Indeed, as George Priest notes, in the 1960s/1970s, Robert Bork made intentional strategic choices to *distort* legal history so as to undermine the Sherman Act and the will of Congress. This was explicit. Bork moved power to judges from Congress in contravention of plain statute. The reason this point doesn’t come up in Federalist Society debates is because the Federalist Society emerged in the early 1980s, after Bork and Scalia had *already* won the debate over the legal framework for our political economy. Trinko was a logical endpoint.
And they had won the debate everywhere, not just on the right. Bork's law and economics movement won the hearts of the elite progressive academic world and the economics world in the 70s. Here's Nobel Prize winning economist George Stigler: "By 1980 there remained scarcely a trace of the old antimonopoly framework in the economic literature." Legal liberals like Herb Hovenkamp accepted and expanded Bork’s thinking as well.

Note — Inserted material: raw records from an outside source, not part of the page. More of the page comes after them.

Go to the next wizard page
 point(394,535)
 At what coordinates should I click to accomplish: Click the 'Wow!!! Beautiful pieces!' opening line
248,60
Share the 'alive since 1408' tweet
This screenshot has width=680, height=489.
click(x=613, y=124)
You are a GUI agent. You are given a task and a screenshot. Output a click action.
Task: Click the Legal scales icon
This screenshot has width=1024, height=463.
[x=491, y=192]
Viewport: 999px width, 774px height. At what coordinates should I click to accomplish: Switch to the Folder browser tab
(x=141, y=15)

Debates over Chevron and social conservative questions happen without being tethered to the broader law and economics pro-monopoly project from which FedSoc came. Debating societies don't focus on settled questions; monopoly was a settled question.

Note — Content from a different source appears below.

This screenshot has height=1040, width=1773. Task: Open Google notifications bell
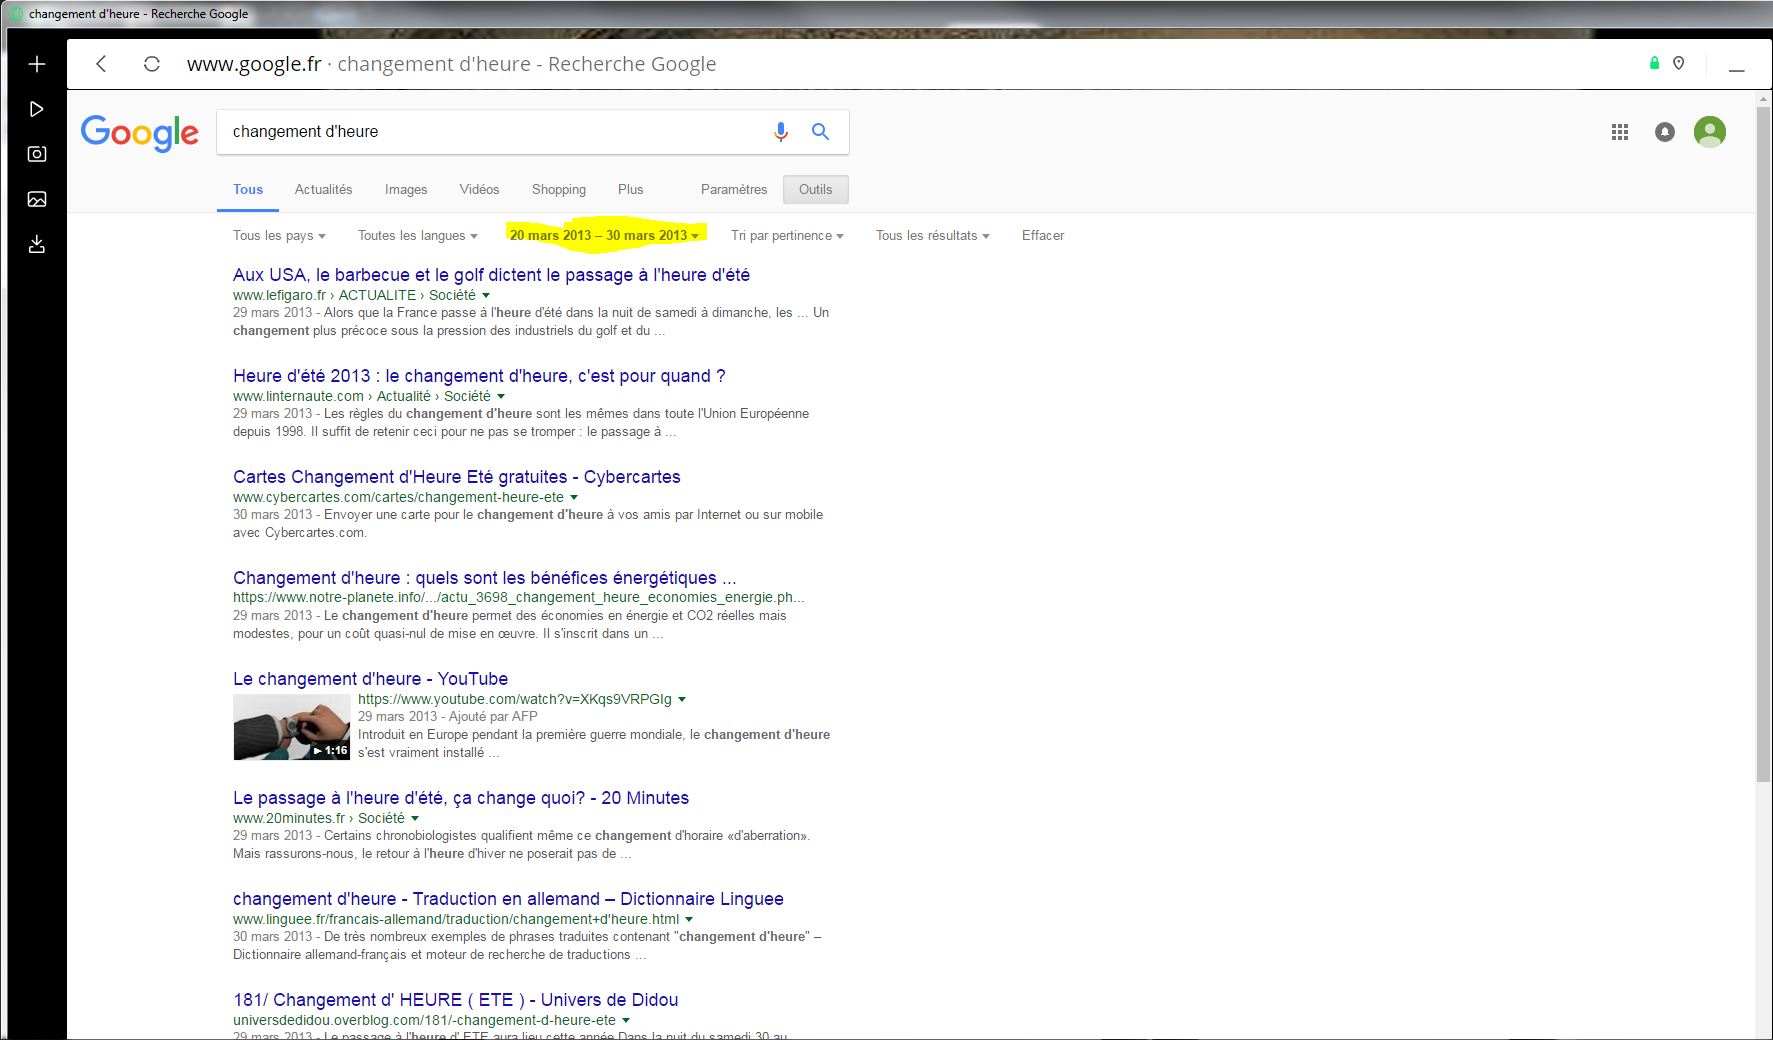point(1664,132)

Today it's not. Big tech dominance is blowing up the assumptions on which FedSoc fusionism is based. You simply cannot be a social conservative and tolerate perceived progressive monopolies like Google. But you can't be a libertarian and accept antitrust to break up Google. In other words, while the current debate appears to be over abstract questions of institutional design, the real tension has little to do with the regulatory state itself, and more with the broader question of private power.
It's more than just big tech, of course. Chinese aggressive, the financial crisis, and the broad collapse of neoliberalism and expertise are all undermining the elitist assumptions of the legal academy in general. And a whole series of decisions, from Matsushita, Linkline, Amex, etc, have structured a political economy to enable the consolidation of power in the hands of a few dominant actors in our economy.
The fundamental problem is that the Federalist Society and the conservative legal academy, because Bork, Scalia, et al eliminated their conservative anti-monopoly tradition, have no way to talk about the problem of *private power,* which is basically state power in another guise. That's why anti-monopoly arguments are both intellectually vibrant, and a challenge to the judge-centered philosophy of FedSoc and legal liberalism. It's why Congress is once again becoming an interesting place for political debate and policymaking.
The conservative legal movement is under intellectual strain but not because its ostensible ideological opponent - progressives at law schools - matter. Take for instance the American Constitution Society, which is supposed to be the liberal version of the Federalist Society. ACS has no content and is funded by big tech, just like FedSoc. No, the reason there’s tension is because a strong anti-monopoly movement, which doesn’t fit anywhere neatly in the political spectrum but is a foundational American tradition, is back.
All of this is a way of saying that I hope conservative legal scholars begin to rethink their assumptions about political economy and culture, beyond just Chevron and the spectrum of social questions they are used to thinking about. Our cultural institutions at this point reflect consolidated market power, and it’s time to begin making that connection explicit.